Create seems simple-minded at first, but wait ...
Create Reviewed for: PlayStation 3 and Xbox 360 Also available for: Wii, Windows, Macintosh From: EA Bright Light Studios
Reviewed for: PlayStation 3 and Xbox 360
Also available for: Wii, Windows, Macintosh
From: EA Bright Light Studios
ESRB Rating: Everyone
For whatever reason - and the title sure doesn't help - Create has been perceived as a genre rival to LittleBigPlanet, a 2-D platformer that has a sequel coming in January that lets people design entire games across a multitude of genres. Create doesn't do that, which naturally makes it sound sorely overmatched.
But Create doesn't do that because it isn't designed to do that. Rather, this is the Incredible Machine for the modern era - a series of simple problems in need of complicated, Rube Goldberg-esque solutions, with a nice helping of physics and other contemporary amenities to freshen up a beloved but long-neglected video game concept.
Create's cheerfully colorful exterior marks it as a game that wants to appeal to all ages, and its first hour - which meticulously introduces the concept and interface through a series of extremely easy problem-solving challenges - might raise some alarms.
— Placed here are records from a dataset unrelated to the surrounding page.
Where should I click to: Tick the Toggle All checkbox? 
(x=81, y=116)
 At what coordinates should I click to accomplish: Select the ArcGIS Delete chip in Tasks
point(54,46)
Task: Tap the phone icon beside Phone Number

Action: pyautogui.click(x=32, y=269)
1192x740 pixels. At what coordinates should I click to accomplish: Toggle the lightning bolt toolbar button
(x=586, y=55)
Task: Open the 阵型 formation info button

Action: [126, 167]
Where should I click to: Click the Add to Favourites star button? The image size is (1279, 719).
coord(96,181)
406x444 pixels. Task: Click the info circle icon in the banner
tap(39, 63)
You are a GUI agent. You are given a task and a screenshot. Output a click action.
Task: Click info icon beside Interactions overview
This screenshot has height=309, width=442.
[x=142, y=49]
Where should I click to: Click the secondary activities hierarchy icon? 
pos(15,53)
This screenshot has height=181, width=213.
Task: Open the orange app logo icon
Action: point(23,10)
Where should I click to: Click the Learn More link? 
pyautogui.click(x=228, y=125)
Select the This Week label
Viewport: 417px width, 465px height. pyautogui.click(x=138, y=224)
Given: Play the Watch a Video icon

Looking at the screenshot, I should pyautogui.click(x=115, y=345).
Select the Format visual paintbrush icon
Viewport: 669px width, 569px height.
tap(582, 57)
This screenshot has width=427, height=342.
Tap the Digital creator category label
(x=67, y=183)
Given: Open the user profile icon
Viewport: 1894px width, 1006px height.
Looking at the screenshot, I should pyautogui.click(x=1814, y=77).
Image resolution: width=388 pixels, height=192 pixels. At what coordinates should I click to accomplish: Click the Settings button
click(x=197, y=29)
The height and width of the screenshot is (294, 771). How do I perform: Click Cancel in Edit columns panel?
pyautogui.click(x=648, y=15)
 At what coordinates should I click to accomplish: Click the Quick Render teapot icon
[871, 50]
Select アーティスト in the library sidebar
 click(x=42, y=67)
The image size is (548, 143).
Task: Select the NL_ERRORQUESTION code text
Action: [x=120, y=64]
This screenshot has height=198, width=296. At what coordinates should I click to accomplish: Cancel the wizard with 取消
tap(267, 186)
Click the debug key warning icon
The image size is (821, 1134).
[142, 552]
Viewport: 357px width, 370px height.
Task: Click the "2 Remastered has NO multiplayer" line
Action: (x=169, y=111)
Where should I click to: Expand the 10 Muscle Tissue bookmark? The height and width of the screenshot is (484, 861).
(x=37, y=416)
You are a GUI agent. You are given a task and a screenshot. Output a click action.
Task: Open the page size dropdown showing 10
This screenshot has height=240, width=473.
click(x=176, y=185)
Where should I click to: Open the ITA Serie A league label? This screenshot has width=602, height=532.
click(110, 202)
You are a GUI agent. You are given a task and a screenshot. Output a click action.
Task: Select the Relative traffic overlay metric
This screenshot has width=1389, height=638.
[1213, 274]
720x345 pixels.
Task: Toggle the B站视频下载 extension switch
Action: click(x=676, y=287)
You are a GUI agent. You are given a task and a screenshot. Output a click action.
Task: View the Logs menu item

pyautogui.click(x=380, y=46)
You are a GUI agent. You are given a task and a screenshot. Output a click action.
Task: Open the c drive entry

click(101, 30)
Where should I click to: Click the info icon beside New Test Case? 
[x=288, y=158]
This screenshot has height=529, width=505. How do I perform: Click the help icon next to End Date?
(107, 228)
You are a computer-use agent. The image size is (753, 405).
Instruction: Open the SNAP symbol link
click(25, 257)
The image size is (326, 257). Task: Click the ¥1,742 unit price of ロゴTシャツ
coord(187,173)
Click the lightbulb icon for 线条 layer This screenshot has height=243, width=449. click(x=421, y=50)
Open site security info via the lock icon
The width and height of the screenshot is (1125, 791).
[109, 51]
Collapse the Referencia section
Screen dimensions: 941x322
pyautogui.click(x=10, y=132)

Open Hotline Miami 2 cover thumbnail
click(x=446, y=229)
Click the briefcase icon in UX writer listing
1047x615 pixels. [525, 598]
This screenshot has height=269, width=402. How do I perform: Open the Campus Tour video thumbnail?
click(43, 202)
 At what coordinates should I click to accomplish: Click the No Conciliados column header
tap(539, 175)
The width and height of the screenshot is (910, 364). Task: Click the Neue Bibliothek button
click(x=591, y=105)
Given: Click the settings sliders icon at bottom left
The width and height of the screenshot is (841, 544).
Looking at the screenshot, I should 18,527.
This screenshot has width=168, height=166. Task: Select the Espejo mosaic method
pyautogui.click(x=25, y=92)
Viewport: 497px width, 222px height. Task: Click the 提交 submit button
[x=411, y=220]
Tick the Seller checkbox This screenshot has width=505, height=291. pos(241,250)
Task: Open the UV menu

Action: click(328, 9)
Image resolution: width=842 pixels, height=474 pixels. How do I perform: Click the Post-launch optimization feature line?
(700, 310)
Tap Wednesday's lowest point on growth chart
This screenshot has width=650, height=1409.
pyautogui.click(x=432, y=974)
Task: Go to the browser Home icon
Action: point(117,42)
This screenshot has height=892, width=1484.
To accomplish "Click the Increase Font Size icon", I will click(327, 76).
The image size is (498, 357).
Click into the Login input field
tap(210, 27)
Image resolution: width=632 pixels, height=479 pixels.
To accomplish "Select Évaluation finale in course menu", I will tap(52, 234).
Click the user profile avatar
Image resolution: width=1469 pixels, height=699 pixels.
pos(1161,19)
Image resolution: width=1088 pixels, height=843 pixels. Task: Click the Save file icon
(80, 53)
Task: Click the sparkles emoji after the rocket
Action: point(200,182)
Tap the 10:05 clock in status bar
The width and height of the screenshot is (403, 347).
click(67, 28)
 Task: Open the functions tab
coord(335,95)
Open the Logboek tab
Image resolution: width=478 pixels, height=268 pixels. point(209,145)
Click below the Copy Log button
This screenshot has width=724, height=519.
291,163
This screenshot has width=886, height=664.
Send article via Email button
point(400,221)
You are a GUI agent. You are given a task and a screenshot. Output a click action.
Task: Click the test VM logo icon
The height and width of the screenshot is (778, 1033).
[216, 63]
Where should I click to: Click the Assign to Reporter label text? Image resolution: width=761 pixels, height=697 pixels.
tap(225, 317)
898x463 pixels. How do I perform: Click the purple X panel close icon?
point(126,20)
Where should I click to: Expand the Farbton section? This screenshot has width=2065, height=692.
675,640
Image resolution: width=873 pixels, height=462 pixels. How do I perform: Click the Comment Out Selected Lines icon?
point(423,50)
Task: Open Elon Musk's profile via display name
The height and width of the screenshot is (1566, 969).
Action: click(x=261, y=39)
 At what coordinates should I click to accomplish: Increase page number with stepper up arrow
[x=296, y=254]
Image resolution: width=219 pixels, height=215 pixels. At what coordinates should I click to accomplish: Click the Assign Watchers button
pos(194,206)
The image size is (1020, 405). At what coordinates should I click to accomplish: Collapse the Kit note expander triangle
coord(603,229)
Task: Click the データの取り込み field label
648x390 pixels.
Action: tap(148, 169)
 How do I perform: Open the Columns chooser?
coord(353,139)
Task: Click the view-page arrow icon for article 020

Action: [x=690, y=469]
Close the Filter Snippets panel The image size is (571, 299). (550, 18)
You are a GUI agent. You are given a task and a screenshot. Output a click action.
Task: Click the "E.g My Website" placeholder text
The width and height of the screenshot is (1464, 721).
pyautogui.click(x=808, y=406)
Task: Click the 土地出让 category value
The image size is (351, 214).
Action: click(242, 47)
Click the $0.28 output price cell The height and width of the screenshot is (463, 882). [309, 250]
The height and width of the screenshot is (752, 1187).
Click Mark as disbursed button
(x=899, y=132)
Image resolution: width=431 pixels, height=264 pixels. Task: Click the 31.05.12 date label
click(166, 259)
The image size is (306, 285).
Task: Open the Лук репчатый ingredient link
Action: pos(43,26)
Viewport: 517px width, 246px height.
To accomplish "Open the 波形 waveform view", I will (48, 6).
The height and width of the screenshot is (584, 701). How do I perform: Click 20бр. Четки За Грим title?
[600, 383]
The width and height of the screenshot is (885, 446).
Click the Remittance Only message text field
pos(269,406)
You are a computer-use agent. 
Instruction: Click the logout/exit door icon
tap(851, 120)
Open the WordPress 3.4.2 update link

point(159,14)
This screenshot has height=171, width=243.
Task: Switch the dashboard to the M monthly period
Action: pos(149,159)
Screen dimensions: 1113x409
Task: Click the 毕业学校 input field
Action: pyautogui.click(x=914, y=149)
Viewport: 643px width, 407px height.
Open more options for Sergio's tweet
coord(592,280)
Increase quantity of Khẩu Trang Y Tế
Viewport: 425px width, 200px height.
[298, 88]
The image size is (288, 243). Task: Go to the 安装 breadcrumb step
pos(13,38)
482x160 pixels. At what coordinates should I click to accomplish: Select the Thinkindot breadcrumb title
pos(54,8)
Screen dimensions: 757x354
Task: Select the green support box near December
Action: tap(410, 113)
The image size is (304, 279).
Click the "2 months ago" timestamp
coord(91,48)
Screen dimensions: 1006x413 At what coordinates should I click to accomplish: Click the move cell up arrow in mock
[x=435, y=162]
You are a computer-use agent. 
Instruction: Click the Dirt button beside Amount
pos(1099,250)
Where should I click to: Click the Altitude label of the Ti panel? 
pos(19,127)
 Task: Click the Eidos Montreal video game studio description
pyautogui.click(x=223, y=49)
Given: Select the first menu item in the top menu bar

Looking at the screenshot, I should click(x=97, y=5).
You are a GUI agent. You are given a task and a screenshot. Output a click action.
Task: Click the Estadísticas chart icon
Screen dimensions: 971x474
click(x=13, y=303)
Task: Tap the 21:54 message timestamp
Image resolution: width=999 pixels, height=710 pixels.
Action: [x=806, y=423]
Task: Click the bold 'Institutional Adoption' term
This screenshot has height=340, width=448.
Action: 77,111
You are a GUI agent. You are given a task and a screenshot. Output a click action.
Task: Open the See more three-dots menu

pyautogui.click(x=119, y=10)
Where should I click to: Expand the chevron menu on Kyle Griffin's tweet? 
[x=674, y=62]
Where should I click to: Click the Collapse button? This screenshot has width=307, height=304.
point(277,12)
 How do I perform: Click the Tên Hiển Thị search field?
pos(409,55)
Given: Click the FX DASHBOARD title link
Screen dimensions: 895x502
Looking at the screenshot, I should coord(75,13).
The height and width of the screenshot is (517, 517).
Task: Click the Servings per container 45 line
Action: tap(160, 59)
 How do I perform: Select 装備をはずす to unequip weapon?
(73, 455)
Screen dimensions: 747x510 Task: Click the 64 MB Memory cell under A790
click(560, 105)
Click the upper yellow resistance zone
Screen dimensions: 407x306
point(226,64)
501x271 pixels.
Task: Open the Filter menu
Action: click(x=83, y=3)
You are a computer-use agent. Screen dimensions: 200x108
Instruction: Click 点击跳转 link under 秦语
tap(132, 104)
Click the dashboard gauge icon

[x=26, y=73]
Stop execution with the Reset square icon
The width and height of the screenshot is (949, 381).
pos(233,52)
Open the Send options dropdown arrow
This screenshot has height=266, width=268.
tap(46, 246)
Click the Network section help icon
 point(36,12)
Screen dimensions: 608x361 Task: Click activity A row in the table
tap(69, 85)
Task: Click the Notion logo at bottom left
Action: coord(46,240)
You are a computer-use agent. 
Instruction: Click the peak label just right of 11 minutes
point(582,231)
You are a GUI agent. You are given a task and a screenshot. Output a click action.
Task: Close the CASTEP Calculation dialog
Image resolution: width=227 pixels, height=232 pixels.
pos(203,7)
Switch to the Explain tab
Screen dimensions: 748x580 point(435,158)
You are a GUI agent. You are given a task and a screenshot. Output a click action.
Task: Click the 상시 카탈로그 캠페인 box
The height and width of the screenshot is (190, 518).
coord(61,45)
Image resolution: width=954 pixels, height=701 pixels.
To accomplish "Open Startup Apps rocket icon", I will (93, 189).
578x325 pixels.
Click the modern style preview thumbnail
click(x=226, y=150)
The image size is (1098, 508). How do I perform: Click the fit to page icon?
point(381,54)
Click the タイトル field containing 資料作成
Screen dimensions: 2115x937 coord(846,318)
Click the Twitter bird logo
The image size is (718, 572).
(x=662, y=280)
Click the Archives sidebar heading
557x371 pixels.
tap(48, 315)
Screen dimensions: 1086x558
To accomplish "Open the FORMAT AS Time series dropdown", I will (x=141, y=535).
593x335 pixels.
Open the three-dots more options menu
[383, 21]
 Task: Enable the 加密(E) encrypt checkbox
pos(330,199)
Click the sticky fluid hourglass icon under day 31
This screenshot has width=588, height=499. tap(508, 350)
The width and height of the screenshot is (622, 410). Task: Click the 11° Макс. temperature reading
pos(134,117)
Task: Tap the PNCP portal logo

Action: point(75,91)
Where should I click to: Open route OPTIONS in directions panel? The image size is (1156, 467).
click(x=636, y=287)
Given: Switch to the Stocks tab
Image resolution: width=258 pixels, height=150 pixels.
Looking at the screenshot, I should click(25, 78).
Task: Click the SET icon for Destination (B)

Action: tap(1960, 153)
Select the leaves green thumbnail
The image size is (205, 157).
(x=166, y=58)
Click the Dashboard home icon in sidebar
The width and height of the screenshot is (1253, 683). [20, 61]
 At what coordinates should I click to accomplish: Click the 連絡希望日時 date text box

The interface tutorial is appreciated, because Create's pop-up menu system most definitely requires a period of acclimation before it feels natural. But the extreme ease of the early challenges is enough to ignite concern that this might be nothing more than a Machine imitator that's afraid to challenge people.
Don't worry; it gets better. Create gradually introduces challenges that award players based on their ability to solve multiple objectives or complete a single objective with style or by using as few objects as possible. Every completed challenge introduces new objects into the sandbox, and eventually, those objects introduce new physical properties (magnetism, for instance), combine to form more complex objects (two wheels plus a girder equals a makeshift car), and introduce properties that are harder to predict (a pinball bumper) or come alive in ways that must be harnessed toward completing the goal (rockets, missile-firing tanks). The puzzles reflect the increased complexity through increasingly weird objectives with more variables in play, and Create starts handing out some really good brainteasers halfway through the second zone (of 10).
Though the pop-up menu system isn't the most streamlined of interfaces (tip: Use the D-Pad to rotate and resize the objects, even if that's never communicated in the tutorial), navigating through Create is a mostly pleasant experience. The game makes trial and error a frustration-free endeavor, allowing players to test a solution at any time during its construction and instantly sending them back to the edit screen with a single button press and no loading. A weird but oddly enjoyable decorating component lets armchair designers dress up different zones just for the heck of it, and players can drop objects into each zone (and even the title screen) and freely test their properties toward whatever purpose they please.
That last touch of experimental freedom leads into the one page Create borrows, and borrows well, from the LittleBigPlanet playbook: challenge creation and sharing. Players can devise their own problems using the existing zones or a free-play sandbox, and as long as the problem has a workable solution, they can upload it and share it with friends, strangers, or both. Players also can share solutions to the game's built-in levels and even redecoration blueprints, and a Community Challenge feature tasks players with submitting creative contraptions according to a theme in hopes of getting their design in the game's Hall of Fame. The online features work flawlessly, and provided Create develops its deserved following, they should give the game some very long legs going forward.